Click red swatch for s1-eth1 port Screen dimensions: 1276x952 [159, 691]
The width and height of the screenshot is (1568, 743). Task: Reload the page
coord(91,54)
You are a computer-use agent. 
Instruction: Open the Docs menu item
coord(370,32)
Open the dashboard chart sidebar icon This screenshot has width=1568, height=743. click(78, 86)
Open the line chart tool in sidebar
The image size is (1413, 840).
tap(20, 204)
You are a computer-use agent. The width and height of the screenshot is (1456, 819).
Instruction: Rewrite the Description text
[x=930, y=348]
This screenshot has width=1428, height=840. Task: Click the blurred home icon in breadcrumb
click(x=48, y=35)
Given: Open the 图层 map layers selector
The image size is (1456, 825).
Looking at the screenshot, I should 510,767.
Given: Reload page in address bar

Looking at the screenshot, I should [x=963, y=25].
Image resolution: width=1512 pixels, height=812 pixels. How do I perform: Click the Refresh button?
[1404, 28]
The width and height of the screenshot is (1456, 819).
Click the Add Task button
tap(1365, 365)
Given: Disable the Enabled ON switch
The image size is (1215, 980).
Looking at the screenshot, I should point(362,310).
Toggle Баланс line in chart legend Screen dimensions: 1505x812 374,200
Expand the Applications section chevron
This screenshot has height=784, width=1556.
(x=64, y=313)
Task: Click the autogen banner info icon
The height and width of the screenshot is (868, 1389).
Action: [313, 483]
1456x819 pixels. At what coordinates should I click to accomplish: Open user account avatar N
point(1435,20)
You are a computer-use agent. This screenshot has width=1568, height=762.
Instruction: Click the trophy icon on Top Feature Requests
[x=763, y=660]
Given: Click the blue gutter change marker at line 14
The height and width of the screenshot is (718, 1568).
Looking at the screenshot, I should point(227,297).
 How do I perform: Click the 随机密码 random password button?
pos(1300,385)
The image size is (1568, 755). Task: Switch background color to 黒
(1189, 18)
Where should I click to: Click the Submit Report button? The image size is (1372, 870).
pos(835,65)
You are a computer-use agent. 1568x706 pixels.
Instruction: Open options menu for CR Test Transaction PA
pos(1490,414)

::::::::::

- **Task**
From the listing, copy every line where the string "computer" appears.

- **Written answer**
You are a computer-use agent. 
You are a computer-use agent. The width and height of the screenshot is (1456, 819).
You are a computer-use agent. This screenshot has width=1568, height=762.
You are a computer-use agent. 1568x706 pixels.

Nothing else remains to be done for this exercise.